Word that authorities were coming spread through Riyadh's rundown, busy Batha market. Merchants hastily dropped their shutters. Some shoppers hid, some ran, some were caught.
It wasn't a narcotics bust or one of the widely publicized Saudi government raids on terrorists. This was a sweep by the muttawas, or religious police, rounding up Muslim men -- Saudis and foreigners alike -- and forcing them to go to the mosque at prayer time.
The muttawas, backed by the Saudi government, say they are simply working for Islam. But some see them as symbols of intolerance that can breed extremism, and their methods and philosophy are coming under scrutiny as Saudis confront terrorism at home.
Ghassan Ahmed, a 32-year-old Saudi businessman, said the muttawas were "there to punish and not protect."
"It's because of people like these that Saudi Arabia gets a bad image outside. They have turned our beautiful religion upside down," he said.
Abdumohsin Addawood, a political analyst at Riyadh's Imam Mohammed bin Saudi Islamic University, said "interaction and dialogue" was needed to curb some overzealous muttawas. But he said the entire system shouldn't be thrown out.
"If we go to the roots of Islam, there should be people trying to remind others of the virtue of doing right, because people tend to be lazy and forget," Addawood said. "The role of the muttawas is to advise or remind and not to force, but unfortunately some are overdoing it."
Muttawas are easy to spot with their untrimmed beards and calf-length robes adopted from the times of the 7th century Muslim prophet, Muhammad. Officially, they are agents of the Committee for the Promotion of Virtue and Prevention of Vice, whose chief has Cabinet rank. Officials of the committee could not be reached for comment for this article, despite repeated calls from The Associated Press.
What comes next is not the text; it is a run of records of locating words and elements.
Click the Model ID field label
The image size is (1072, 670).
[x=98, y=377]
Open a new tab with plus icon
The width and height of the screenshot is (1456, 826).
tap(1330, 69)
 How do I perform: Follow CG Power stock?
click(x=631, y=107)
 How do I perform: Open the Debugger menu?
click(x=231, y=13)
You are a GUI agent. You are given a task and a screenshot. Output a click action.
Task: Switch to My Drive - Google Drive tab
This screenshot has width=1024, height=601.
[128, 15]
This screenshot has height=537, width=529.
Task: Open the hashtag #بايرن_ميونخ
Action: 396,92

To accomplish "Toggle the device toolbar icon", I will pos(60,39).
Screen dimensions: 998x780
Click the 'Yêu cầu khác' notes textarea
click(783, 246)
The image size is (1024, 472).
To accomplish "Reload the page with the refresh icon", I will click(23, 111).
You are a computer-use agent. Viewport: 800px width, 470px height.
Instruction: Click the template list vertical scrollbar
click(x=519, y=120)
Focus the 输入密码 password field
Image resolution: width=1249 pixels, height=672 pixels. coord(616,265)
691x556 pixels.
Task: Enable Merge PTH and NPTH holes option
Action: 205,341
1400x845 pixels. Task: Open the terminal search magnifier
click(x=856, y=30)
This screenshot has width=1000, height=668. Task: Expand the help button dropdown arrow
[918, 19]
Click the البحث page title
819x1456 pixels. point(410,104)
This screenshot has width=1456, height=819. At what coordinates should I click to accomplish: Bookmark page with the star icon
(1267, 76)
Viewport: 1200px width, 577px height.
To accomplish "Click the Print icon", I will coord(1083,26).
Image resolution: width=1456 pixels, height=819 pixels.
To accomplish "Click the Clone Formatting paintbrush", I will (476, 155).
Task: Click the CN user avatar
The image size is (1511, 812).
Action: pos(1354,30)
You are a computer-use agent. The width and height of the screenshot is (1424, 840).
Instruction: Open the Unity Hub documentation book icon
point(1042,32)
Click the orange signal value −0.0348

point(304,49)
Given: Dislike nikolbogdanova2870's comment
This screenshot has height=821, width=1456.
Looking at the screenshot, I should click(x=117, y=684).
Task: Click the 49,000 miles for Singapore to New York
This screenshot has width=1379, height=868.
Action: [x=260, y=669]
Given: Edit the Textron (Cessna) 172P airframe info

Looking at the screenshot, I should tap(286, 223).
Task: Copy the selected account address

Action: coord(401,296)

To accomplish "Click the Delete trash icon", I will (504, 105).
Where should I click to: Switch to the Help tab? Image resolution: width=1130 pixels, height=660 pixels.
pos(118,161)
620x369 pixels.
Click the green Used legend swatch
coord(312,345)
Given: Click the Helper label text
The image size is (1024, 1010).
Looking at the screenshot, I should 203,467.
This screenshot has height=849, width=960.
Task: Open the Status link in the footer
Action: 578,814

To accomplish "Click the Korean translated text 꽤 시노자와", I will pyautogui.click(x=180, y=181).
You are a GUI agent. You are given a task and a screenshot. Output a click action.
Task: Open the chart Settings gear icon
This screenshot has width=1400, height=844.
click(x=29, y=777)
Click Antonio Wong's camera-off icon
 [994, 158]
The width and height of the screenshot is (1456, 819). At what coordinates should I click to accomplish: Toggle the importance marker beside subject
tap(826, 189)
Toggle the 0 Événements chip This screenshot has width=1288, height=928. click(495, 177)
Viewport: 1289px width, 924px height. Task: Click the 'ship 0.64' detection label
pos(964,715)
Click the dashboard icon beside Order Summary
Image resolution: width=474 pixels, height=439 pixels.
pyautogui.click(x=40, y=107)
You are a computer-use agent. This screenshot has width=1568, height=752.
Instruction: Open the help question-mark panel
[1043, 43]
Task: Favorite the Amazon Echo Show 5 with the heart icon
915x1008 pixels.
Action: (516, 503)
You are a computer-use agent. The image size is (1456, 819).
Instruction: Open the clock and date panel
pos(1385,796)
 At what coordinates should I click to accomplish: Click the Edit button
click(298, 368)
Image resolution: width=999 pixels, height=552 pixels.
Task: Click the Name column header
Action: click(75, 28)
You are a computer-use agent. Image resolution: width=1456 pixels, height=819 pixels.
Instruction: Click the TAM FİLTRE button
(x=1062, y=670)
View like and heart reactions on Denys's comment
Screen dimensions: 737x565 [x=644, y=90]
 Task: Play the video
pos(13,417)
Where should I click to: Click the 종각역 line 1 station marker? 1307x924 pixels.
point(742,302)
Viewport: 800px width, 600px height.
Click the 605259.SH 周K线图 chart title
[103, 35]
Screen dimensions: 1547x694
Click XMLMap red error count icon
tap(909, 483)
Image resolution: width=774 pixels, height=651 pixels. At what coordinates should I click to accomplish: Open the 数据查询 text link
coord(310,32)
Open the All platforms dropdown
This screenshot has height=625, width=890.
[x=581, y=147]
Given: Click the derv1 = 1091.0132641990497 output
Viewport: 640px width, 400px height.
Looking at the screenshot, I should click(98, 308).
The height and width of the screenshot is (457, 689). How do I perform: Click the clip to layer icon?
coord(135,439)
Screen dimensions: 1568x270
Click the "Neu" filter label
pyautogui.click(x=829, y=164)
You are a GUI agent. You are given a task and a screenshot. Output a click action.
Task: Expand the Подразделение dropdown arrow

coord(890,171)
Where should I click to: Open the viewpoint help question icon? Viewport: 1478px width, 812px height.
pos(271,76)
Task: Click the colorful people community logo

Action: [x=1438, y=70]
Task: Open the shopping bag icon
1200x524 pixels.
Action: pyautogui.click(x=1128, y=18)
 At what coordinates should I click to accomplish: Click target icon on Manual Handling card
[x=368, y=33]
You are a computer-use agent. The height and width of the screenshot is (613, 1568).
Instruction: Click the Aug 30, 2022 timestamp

* Alcohol is strictly off limits in Saudi Arabia.
* Men and women who are not related are not allowed to mingle in public.
* Women are not allowed to drive.
The influence of the muttawas is rooted in the special relationship between the Saudi royal family and the religious establishment. An alliance between the Saudi dynasty and Sheik Mohammad Abdul-Wahab, the 18th century founder of the country's strict Islamic doctrine, helped bring the Al Sauds to power.
"There is nothing wrong in guiding and showing people the right path," said Mohammed, a 22-year-old Saudi who is studying religion in hopes of becoming a muttawa. He gave only his first name, for fear speaking publicly about the muttawas would ruin his chances of becoming one.
That path, according to the Saudi version of Islam, is a narrow one.
Men must go to the mosque to pray five times a day. Alcohol is banned in Saudi Arabia, which has no movie theaters. Women -- Muslim and non-Muslim -- have to cover themselves from head to toe in public. Unrelated men and women are not allowed to mingle in shops, restaurants or on the streets. Women cannot drive, and can only be driven by a relative or a professional driver. The sexes are segregated in government establishments such as schools and workplaces.
Muttawas, armed with knowledge of Islam and sometimes with sticks or camel-hide whips, roam in four-wheel-drive vehicles. Those who have run afoul of the muttawas say they cannot be reasoned with or bribed, only endured.
"Every time I see them I just make a run for it," said Farid, a 27-year-old electronics salesman from Bangladesh who has a shop in Batha market.